> **Extracted material**:

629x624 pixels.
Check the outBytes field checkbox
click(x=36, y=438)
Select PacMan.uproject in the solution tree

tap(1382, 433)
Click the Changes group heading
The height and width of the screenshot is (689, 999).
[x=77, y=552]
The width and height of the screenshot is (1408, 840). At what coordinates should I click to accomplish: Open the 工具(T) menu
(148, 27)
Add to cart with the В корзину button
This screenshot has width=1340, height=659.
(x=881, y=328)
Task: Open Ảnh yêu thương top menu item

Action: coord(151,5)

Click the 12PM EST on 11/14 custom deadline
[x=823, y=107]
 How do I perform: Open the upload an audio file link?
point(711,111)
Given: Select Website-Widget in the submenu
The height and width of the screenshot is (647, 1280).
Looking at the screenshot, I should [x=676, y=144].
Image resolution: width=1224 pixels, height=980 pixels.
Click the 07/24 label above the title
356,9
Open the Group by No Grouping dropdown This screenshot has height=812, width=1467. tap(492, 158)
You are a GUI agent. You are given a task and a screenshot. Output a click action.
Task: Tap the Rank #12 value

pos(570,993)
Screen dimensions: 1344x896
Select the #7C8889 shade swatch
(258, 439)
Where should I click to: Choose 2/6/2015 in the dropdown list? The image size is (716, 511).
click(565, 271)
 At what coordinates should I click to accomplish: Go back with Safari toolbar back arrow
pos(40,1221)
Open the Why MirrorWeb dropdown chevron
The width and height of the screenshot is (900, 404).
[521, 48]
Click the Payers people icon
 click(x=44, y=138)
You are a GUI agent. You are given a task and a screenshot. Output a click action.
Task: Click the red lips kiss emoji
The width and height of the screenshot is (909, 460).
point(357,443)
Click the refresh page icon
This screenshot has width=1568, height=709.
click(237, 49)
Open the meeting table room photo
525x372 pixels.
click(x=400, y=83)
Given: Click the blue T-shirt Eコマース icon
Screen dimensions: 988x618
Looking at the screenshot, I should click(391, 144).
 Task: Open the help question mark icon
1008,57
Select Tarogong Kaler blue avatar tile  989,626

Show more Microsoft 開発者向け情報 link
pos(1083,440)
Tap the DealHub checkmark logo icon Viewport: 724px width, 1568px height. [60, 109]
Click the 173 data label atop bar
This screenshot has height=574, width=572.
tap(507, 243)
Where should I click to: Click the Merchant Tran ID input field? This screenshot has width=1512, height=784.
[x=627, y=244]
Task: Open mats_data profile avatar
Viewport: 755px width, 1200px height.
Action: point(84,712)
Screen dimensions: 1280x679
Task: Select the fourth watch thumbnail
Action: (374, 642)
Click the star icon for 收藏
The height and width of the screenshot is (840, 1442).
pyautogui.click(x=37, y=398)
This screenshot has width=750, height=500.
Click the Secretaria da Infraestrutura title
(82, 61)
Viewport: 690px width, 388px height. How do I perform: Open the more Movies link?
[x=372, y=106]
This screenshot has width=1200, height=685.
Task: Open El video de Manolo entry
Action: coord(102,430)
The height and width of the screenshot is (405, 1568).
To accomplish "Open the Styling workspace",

> **Request**:
Output the items from the line holding "Given: Select Website-Widget in the submenu" through the line holding "pos(570,993)", inclusive, as a two-column CSV with the headers instruction and coordinates. Use one row per item, put each field in double quotes, and replace any line breaks inside a field with spaces.

> **Exercise solution**:
instruction,coordinates
"Given: Select Website-Widget in the submenu The height and width of the screenshot is (647, 1280).","Looking at the screenshot, I should [x=676, y=144]."
"Image resolution: width=1224 pixels, height=980 pixels. Click the 07/24 label above the title","356,9"
"Open the Group by No Grouping dropdown This screenshot has height=812, width=1467.","tap(492, 158)"
"You are a GUI agent. You are given a task and a screenshot. Output a click action. Task: Tap the Rank #12 value","pos(570,993)"